▶ [TASK GOAL] Across the listing, tally the lines in which the word "Switch" occurs, then report the tally alone.

▶ [RECORD EXCERPTS]
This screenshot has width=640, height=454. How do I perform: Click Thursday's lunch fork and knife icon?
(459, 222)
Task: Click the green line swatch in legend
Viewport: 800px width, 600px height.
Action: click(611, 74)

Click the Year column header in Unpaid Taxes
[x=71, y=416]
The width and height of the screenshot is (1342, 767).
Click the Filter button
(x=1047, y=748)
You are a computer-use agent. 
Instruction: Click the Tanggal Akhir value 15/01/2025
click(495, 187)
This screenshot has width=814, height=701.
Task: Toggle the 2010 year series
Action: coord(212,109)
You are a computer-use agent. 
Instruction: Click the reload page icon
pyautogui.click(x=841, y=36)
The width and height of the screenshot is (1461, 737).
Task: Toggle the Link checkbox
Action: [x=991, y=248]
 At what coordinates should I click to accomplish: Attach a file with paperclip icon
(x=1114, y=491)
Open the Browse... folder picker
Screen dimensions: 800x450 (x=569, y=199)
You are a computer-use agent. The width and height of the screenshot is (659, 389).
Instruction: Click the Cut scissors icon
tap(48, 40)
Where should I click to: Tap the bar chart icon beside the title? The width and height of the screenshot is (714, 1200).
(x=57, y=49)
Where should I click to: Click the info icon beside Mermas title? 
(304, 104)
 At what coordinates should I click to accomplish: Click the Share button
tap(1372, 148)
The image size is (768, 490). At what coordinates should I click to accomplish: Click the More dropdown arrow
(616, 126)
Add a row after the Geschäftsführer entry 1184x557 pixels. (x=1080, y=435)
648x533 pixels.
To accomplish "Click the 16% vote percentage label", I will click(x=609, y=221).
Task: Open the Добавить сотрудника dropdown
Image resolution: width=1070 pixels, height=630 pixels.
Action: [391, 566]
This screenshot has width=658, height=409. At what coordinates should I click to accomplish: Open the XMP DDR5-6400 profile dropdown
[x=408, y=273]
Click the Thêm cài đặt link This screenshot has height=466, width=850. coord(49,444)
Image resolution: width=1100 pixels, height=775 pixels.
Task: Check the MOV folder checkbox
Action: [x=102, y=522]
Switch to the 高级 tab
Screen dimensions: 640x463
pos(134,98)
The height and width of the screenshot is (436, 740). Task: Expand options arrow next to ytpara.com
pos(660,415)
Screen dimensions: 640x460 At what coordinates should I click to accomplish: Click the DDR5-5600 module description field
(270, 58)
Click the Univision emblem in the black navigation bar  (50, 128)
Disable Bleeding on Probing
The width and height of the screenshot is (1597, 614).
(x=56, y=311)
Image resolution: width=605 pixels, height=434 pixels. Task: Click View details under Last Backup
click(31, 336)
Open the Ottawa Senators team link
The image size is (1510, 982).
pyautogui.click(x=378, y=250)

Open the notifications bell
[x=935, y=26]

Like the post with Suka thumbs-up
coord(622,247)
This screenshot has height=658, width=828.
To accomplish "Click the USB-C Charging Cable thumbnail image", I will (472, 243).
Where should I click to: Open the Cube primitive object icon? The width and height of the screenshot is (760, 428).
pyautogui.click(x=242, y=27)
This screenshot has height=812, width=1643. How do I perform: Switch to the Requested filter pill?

▶ [YOUR RESPONSE] 2